10 December 2025 – Wednesday of the 2nd week of Advent
Isaiah 40:25-31; Matthew 11:28-30
HOMILY
The Gospel we have just read has some points in common with the Magnificat of the Virgin Mary, which are very interesting and extremely revealing.
Jesus invites everyone to take His yoke upon their shoulders and become His disciples because, He says, ‘I am gentle and humble of heart’.
The little ones, the humble, have a very special place in the Gospel. The Father has a special love for them. Mary is one of these little ones, and she proclaims this at the beginning of the Magnificat: ‘My soul magnifies the Lord... for he has looked upon the lowliness of his handmaid.’ The Greek word used here (tapeinôsin) is rendered differently in various translations of the Bible: humility, lowliness, humble condition.

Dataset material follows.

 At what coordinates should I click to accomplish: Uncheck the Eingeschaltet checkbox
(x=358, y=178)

Now, it is the corresponding adjective that Jesus uses in today's Gospel when he says that he is gentle and ‘humble’ (tapeinos) of heart. And it is the same word that Mary uses later in her Magnificat, when she says that the Lord has brought down the powerful from their thrones and exalted the ‘lowly’, the humble (tapeinous).

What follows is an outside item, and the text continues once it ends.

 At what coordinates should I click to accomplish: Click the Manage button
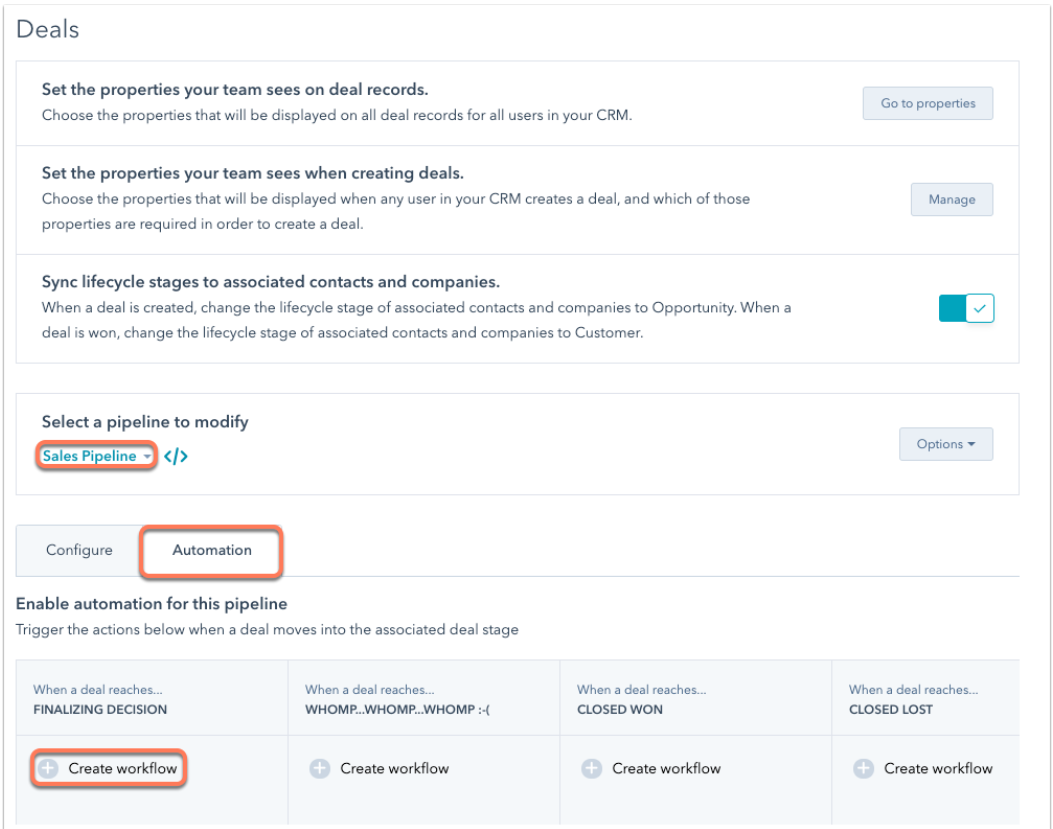pyautogui.click(x=952, y=200)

When Jesus gives glory to his Father for revealing to the lowly the things hidden from the wise, the lowly He is referring to are His disciples. And they were not naive children. They were adult men who knew the ways of the world: Matthew, the tax collector, knew how to make money; Jude, the Zealot, knew the art of guerrilla warfare; Peter, James and John were fishermen who knew how to steer their boat on the lake and cast their nets. They had given up everything to become disciples of Jesus. When He invites them – and us – to simplicity of heart, He is not inviting us to a childish attitude or a childish kind of spirituality. He invites us to a very demanding form of poverty of heart. He invites us to follow Him as disciples and therefore to abandon all our sources of security, especially our thirst for power, just as His disciples had given up everything to follow Him.
The main characteristic of a child is its powerlessness. Children can be, in their own way, just as intelligent, loving, etc. as adults. But because they have not yet accumulated knowledge, material possessions and social relationships, they are powerless. As soon as we become adults, we want to exercise power and control: over our own lives, of course, then over other people, then over material things, and sometimes even over God. This is what Jesus asks us to renounce when He asks us to be like little children.
A useful exercise in self-knowledge might be to examine the various forms in which our thirst for power is expressed in the various aspects of our lives, and how we defend that power. Let us then contemplate our Lord who came not as a powerful king on His throne, but as a humble and powerless prophet on a donkey.
Let us also look at the smallness of His most holy servant, His mother, and with her, sing with renewed joy and hope: ‘He has brought down the powerful from their thrones, and lifted up the lowly.’ And may we all sing together one day for ever and ever: ‘Blessed be the God of Israel, for he has looked upon the lowliness of his servants.’